And a related question: How would stack traces/similar debugging features look like in it?
And please excuse me if this is a stupid question, but I don't know much about low-level programming. I know most CPUs have instructions related to the stack, but would a properly optimized stackless language really be that much slower?
Short answer: if your problem requires a stack, the one built in to the language/hardware will probably be a good deal faster than one you could write.
Let's think what a "stackless language" would be.
The original Fortran language had no concept of a stack. All you could write was one big MAIN program. Then it was found incredibly useful to be able to write subroutines and call them, so that was added, along with functions that return values. However, as I discovered personally, it you had MAIN call a subroutine A, and that calls B, and then somehow B would find itself calling A again, guess what? The machine would "hang in a return loop", because when A tried to return to MAIN it would instead return to B, which would return to A, and so on. It had no way to remember more than one thing to return to.
So for some problems, in that Fortran, you couldn't solve the problem without writing your own stack. That is, you would have an array, and an integer variable keeping track of what to do next by indexing into that array, and you would end up doing things that, later, came to be called "push" and "pop".

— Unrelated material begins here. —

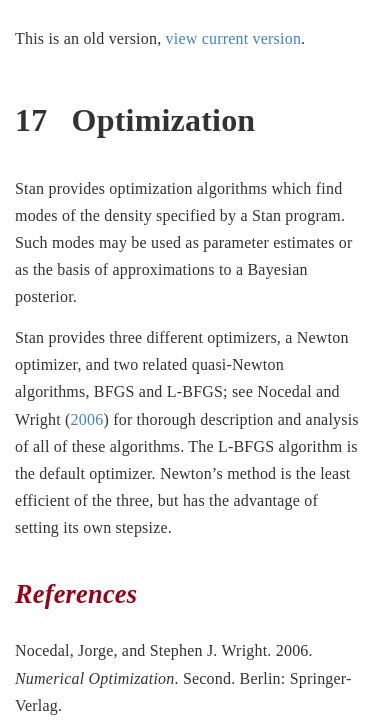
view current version (234, 38)
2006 (87, 419)
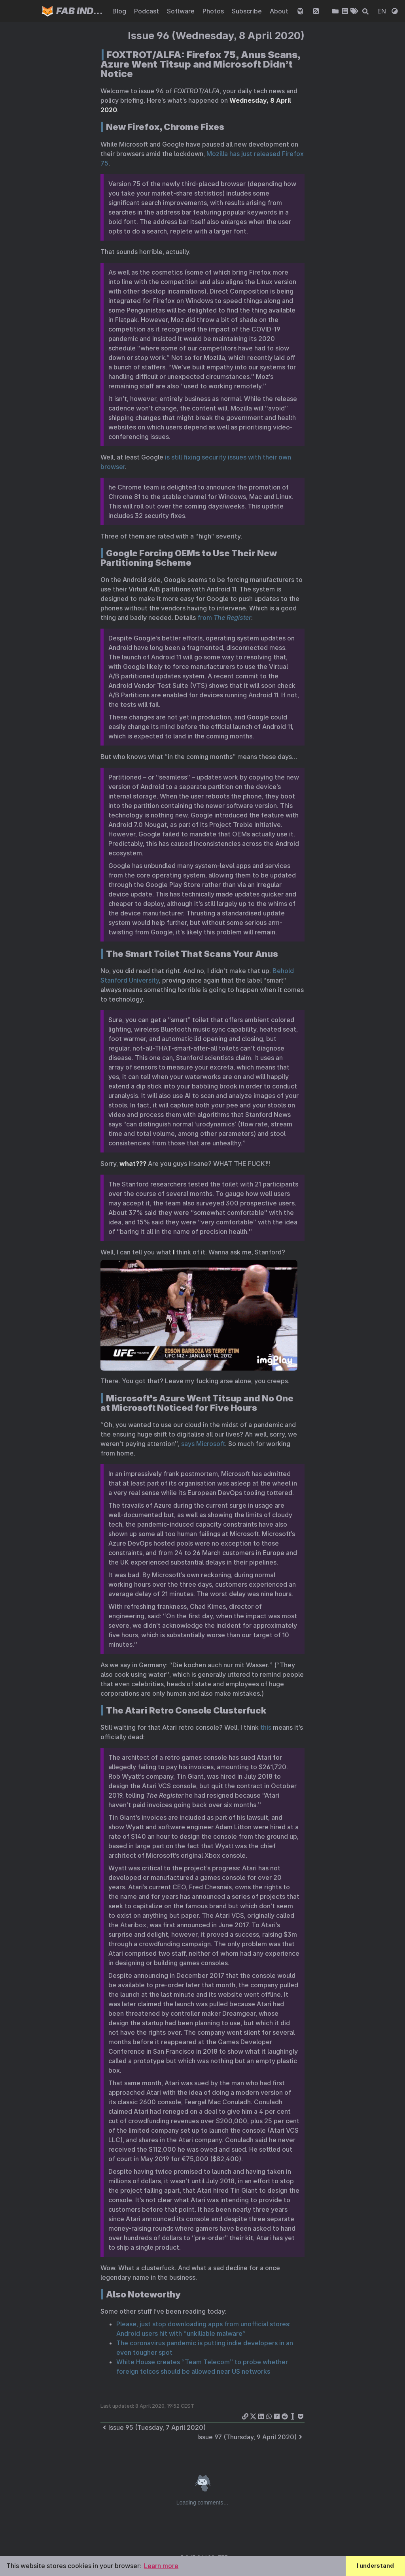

This was found to be so useful, it was built in to later languages. There are various ways to do it. Before machines started having a built-in stack, languages like PL/1 would effectively create a stack in the form of a linked list of activation records being constantly allocated and deleted. (Not very efficient, but it worked.)
So if your language has no stack, and you try to solve certain problems, you will have to chisel your own stack out of the living language, because the problem simply requires it. An example of such a problem is depth-first tree walking.
So if you can do that, is the language "stackless" or not?